At the beginning of the campaign, influenced by the way candidates could negotiate the tariffs with the US President, the labor were behind the polls, but managed to turn the game
Prime Minister of, Anthony Albanese, was reelected on Saturday (3), and his labor party should get the largest number of chairs in the House of Representatives, surpassing the conservative bloc of liberal and national parties, according to projections from the country’s main communication vehicles.
Victory marks another electoral turnaround in the world driven by an anti-TRump feeling of voters-similar to what happened in Canada, where conservatives led even in the US victory and its rhetoric of transforming Canada into the “51st American state”.
The turnaround was largely driven by anger over President Donald Trump’s trade war and its impact on Australia, a military ally and commercial partner near the US.
Trump’s rates – first 25% of Australia aluminum and steel, and then 10% of all other products – led voters to choose balanced albanese and move away from their conservative opponent Peter Dutton, whose policies and rhetoric echoed the US President Sean Kelly, a political columnist at Sydney Morning Herald.
“Trump totally dominated the trajectory of this election,” Kelly said, adding that Global Uncertainty triggered by Trump has made “Albanese’s boring a very attractive merchandise.”

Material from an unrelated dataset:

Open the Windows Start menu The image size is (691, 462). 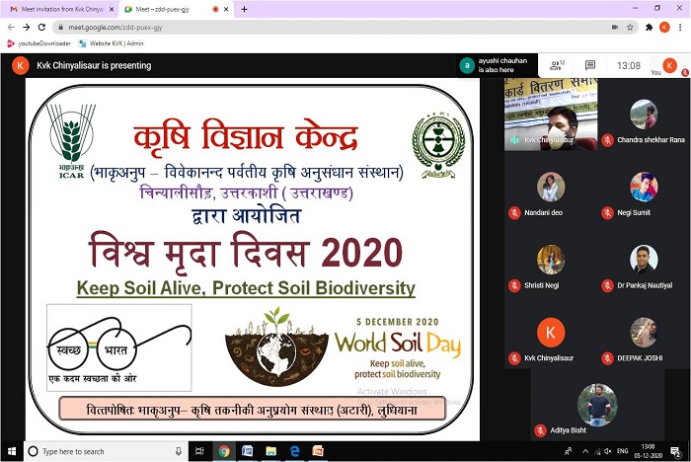pyautogui.click(x=12, y=451)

The Trump factor in Australian politics
Albanese is the latest left -wing leader to achieve reelection thanks to the rebound effect of Donald Trump’s election. Australia’s liberal party also led the polls before Trump’s victory and the imposition of the president’s tariff. Peter Dutton, leader of the Liberal Party, a former police officer with a reputation for being a hard line with crime and immigration, was criticized throughout the campaign for being ideologically close to the president of the United States.

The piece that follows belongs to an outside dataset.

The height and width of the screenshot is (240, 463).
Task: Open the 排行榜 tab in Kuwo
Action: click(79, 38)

Dutton, who even praised Trump this year, calling him “great thinker,” acknowledged the defeat and said he had phoned to Albanese to congratulate him. Admitting the loss of his own chair as a representative of Dickson in Parliament, a position he held for two decades, Dutton said he also talked to the labor candidate Ali France.
“We didn’t go well enough during this campaign. This is obvious tonight, and I accept full responsibility for it,” he said, promising a reconstruction of the conservative block. “We were defined by our opponents in this election, which is not the true story of who we are.”
At the beginning of the campaign, influenced by the way candidates could negotiate with Trump on the rates, labor were behind the polls, but managed to turn the game, as estimates point out. With 68% of the votes counted, the website of the Australian Electoral Commission designed that the Labor Party would win 81 of the 150 chairs of the House of Representatives.
“Our government will choose the Australian path, because we are proud of who we are and everything we build together in this country. We do not need to beg, borrow or copy anywhere else. We do not seek our inspiration abroad. We find it right here in our values and our people,” said Albanese, under applause, at the Sydney work party.